* _DIRECTIONS_
Please repeat the records, word for word and without gaps.

* _RECORDS SUPPLIED_
■ ■ ■ ■ ■ ■ ■

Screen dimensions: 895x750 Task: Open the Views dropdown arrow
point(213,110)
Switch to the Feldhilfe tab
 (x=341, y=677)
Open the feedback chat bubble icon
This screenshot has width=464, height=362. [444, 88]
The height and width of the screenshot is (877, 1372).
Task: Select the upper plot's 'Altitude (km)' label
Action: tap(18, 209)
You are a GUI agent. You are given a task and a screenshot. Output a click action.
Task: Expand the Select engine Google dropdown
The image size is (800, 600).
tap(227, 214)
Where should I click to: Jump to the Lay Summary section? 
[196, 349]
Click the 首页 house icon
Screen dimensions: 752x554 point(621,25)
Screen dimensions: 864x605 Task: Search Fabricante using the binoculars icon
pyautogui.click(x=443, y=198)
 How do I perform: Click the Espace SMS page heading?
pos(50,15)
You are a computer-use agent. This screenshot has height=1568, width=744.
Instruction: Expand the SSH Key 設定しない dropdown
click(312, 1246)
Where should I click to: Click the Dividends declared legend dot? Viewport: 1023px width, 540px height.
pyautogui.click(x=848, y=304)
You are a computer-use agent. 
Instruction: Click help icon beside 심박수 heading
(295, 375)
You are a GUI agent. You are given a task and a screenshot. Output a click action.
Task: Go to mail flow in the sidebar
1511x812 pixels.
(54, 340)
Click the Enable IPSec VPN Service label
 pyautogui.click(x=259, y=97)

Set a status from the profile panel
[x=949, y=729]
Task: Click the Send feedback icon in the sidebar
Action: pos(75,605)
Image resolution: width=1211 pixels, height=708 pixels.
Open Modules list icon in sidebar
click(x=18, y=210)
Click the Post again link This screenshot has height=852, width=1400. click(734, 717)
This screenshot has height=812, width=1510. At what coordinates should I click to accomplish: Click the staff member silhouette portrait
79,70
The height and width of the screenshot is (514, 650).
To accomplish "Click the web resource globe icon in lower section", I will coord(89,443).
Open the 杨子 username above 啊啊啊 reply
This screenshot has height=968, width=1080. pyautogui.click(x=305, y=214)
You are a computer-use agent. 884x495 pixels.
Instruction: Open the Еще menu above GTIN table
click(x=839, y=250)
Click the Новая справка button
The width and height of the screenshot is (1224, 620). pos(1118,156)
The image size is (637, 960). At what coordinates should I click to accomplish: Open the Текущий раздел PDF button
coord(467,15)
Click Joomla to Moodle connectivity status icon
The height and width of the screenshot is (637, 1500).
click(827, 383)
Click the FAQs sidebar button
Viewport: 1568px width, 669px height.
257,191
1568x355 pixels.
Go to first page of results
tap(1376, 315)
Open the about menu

■ ■ ■ ■ ■ ■ ■

* _TASK OUTPUT_
Screen dimensions: 895x750 Task: Open the Views dropdown arrow
point(213,110)
Switch to the Feldhilfe tab
 (x=341, y=677)
Open the feedback chat bubble icon
This screenshot has width=464, height=362. [444, 88]
The height and width of the screenshot is (877, 1372).
Task: Select the upper plot's 'Altitude (km)' label
Action: tap(18, 209)
You are a GUI agent. You are given a task and a screenshot. Output a click action.
Task: Expand the Select engine Google dropdown
The image size is (800, 600).
tap(227, 214)
Where should I click to: Jump to the Lay Summary section? 
[196, 349]
Click the 首页 house icon
Screen dimensions: 752x554 point(621,25)
Screen dimensions: 864x605 Task: Search Fabricante using the binoculars icon
pyautogui.click(x=443, y=198)
 How do I perform: Click the Espace SMS page heading?
pos(50,15)
You are a computer-use agent. This screenshot has height=1568, width=744.
Instruction: Expand the SSH Key 設定しない dropdown
click(312, 1246)
Where should I click to: Click the Dividends declared legend dot? Viewport: 1023px width, 540px height.
pyautogui.click(x=848, y=304)
You are a computer-use agent. 
Instruction: Click help icon beside 심박수 heading
(295, 375)
You are a GUI agent. You are given a task and a screenshot. Output a click action.
Task: Go to mail flow in the sidebar
1511x812 pixels.
(54, 340)
Click the Enable IPSec VPN Service label
 pyautogui.click(x=259, y=97)

Set a status from the profile panel
[x=949, y=729]
Task: Click the Send feedback icon in the sidebar
Action: pos(75,605)
Image resolution: width=1211 pixels, height=708 pixels.
Open Modules list icon in sidebar
click(x=18, y=210)
Click the Post again link This screenshot has height=852, width=1400. click(734, 717)
This screenshot has height=812, width=1510. At what coordinates should I click to accomplish: Click the staff member silhouette portrait
79,70
The height and width of the screenshot is (514, 650).
To accomplish "Click the web resource globe icon in lower section", I will coord(89,443).
Open the 杨子 username above 啊啊啊 reply
This screenshot has height=968, width=1080. pyautogui.click(x=305, y=214)
You are a computer-use agent. 884x495 pixels.
Instruction: Open the Еще menu above GTIN table
click(x=839, y=250)
Click the Новая справка button
The width and height of the screenshot is (1224, 620). pos(1118,156)
The image size is (637, 960). At what coordinates should I click to accomplish: Open the Текущий раздел PDF button
coord(467,15)
Click Joomla to Moodle connectivity status icon
The height and width of the screenshot is (637, 1500).
click(827, 383)
Click the FAQs sidebar button
Viewport: 1568px width, 669px height.
257,191
1568x355 pixels.
Go to first page of results
tap(1376, 315)
Open the about menu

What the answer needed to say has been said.